Asti - Domenica, 26 settembre 1993

 

Carissimi fratelli e sorelle!

1. Al termine di questa solenne celebrazione eucaristica, il pensiero si rivolge naturalmente alla Vergine Maria, che qui ad Asti è venerata con il suggestivo titolo di “Porta Paradisi”: Porta del Paradiso.

Fin dall’antichità la sua effigie sovrasta una delle porte d’ingresso nella città, quella di san Marco, e il suo culto si è progressivamente sviluppato dando vita all’attuale imponente Santuario.

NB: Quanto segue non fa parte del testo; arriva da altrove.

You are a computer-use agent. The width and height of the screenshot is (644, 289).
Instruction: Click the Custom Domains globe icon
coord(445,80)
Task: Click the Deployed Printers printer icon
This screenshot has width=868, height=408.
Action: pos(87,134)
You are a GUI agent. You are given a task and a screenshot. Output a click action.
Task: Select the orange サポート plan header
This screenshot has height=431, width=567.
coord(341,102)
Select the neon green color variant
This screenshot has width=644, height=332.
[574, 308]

“Porta Paradisi” è un titolo che ben esprime il ruolo della Madre di Dio quale “porta” di accesso a Cristo.

Attraverso questa “porta” sono passate generazioni di credenti: “ad Iesum per Mariam”. Quante grazie ricevute dagli Astigiani sono state attribuite alla “Madonna del Portone”, come Ella è qui comunemente chiamata nel linguaggio popolare!

Nel solco di questa antica devozione, ci mettiamo anche noi sotto la sua celeste protezione. Soprattutto vogliamo metterci alla sua scuola, accogliendone l’invito materno ad orientare a Cristo l’intera nostra vita.

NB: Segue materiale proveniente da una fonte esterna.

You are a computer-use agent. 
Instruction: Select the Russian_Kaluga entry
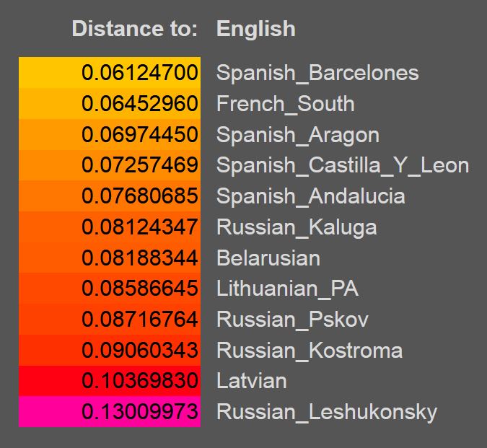click(297, 227)
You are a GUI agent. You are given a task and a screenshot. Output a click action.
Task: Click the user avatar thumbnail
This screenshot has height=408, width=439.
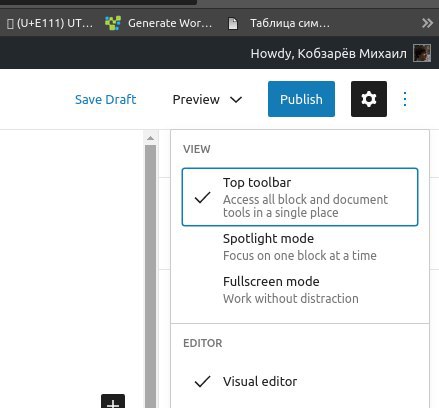[422, 53]
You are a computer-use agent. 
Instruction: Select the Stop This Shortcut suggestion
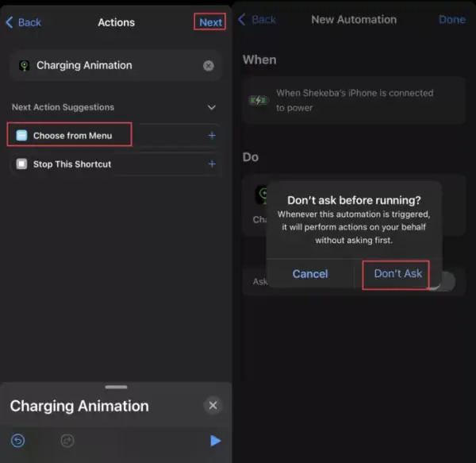pos(115,164)
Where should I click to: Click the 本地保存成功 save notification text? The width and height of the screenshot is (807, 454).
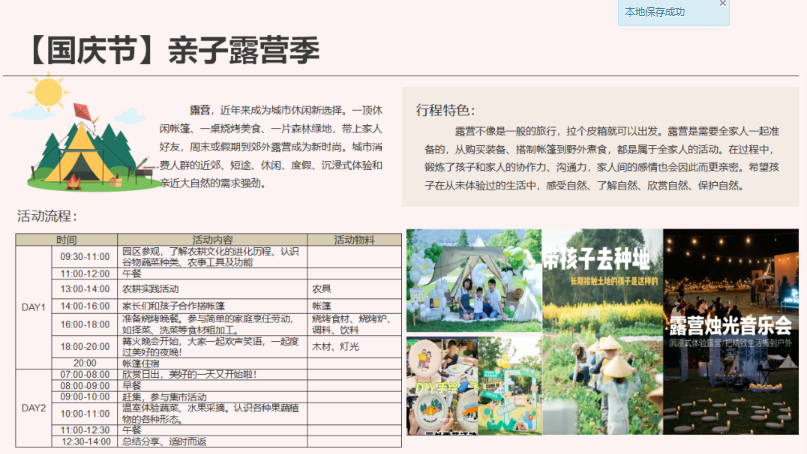click(x=655, y=12)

2. Porta Paradisi! Tale fu Maria per il Beato Giuseppe Marello, Vescovo di Acqui e figlio illustre di questa terra, or ora elevato alla gloria degli altari. Egli era devotissimo di S. Giuseppe, al quale intitolò la sua Congregazione degli “Oblati”, ma era addirittura “innamorato” della Vergine Santa.

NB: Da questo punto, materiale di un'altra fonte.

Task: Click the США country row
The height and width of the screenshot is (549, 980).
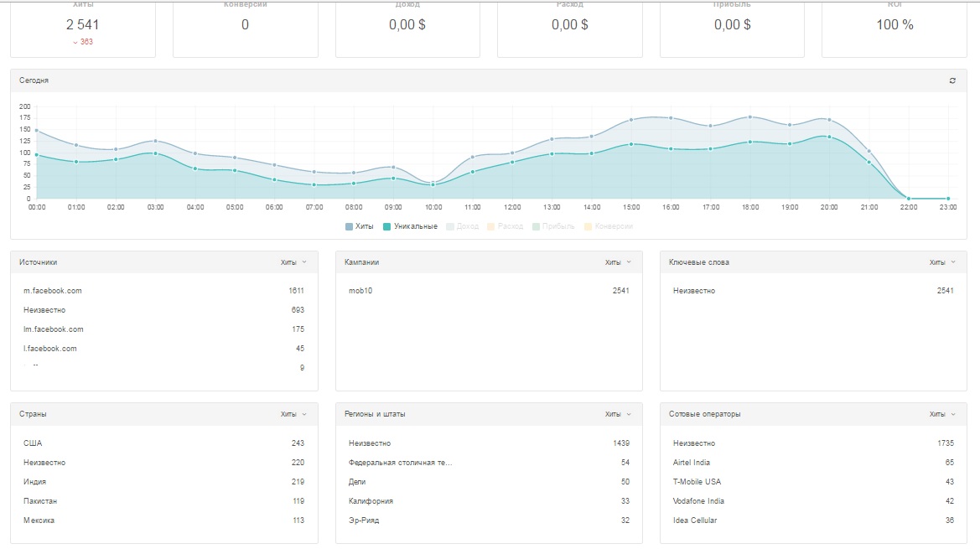Action: pos(33,443)
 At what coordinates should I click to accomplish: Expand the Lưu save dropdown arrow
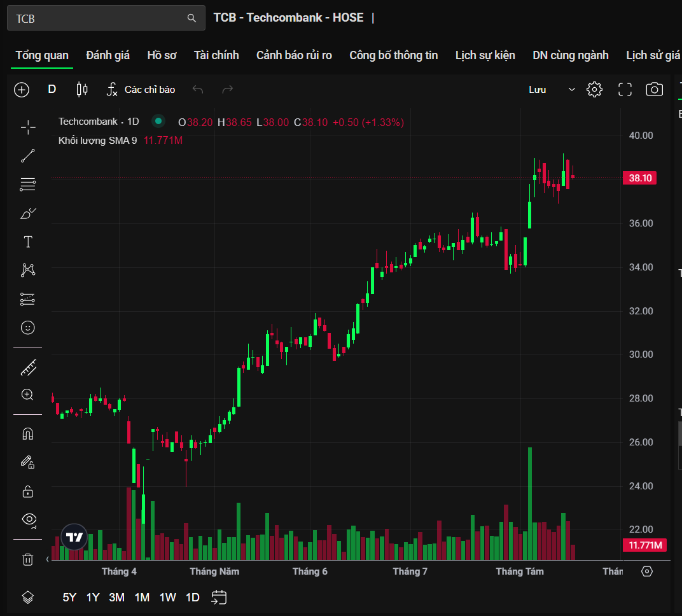coord(571,90)
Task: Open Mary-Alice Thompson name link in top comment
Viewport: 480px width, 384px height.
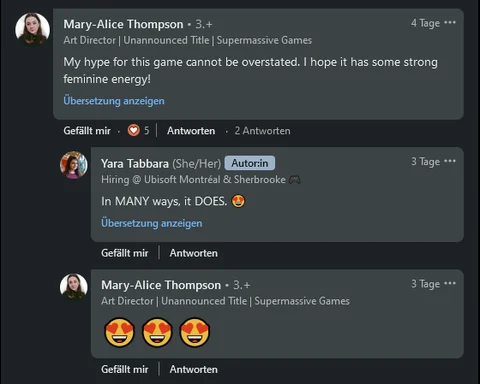Action: coord(123,24)
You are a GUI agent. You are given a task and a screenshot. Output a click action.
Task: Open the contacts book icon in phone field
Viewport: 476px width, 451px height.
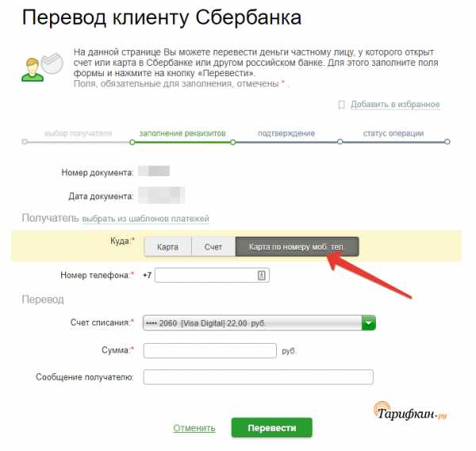(x=261, y=276)
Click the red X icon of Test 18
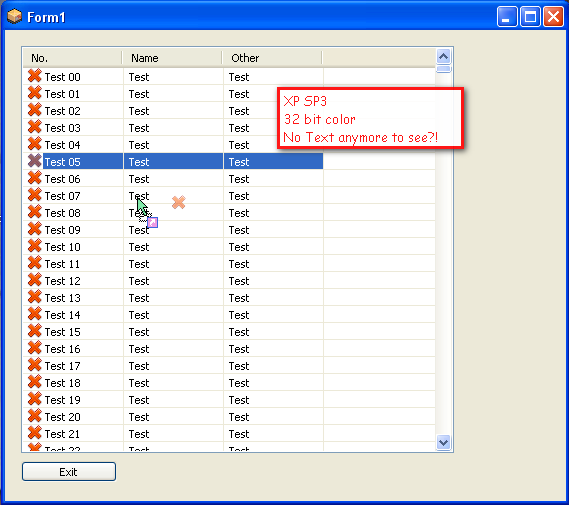 point(34,382)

È impressionante come nella sua vita, proprio in alcuni momenti decisivi, torni la figura materna di Maria. Era ragazzo, quando visitò a Savona il santuario della Madonna della Misericordia. Fu come l’inizio di un dialogo. A quello stesso Santuario si recò prima di diventare sacerdote, per ringraziare la Madre, che lo aveva riportato sulla strada della vocazione in un momento critico dei suoi anni giovanili, e per consegnare a Lei gli inizi del suo ministero. Ancora a Savona si troverà provvidenzialmente negli ultimi giorni della sua vita. La visita al santuario della sua infanzia dovette essere, questa volta, forse nel misterioso presentimento della prossima fine, un “arrivederci in Paradiso”. Maria lo aveva veramente guidato con mano materna fino ai vertici della santità. Non stupisce dunque il sentirlo ripetere: “Dobbiamo guardare sempre a Maria e starcene continuamente con Lei” (cf. Briciole d’oro. Massime e sentenze del Servo di Dio Mons. Giuseppe Marello, Milano 1930, p. 41). Erano le espressioni di tenerezza di un figlio verso la Madre. Ma erano anche parole impegnative, che includevano un proposito di imitazione: “Facciamoci piccoli discepoli di Maria – egli diceva – e domandiamole la grazia di poterla imitare; imitare non nelle virtù grandi e sublimi, ma nelle virtù umili e nascoste, che sono proprie di Maria...” (Ivi, p. 41).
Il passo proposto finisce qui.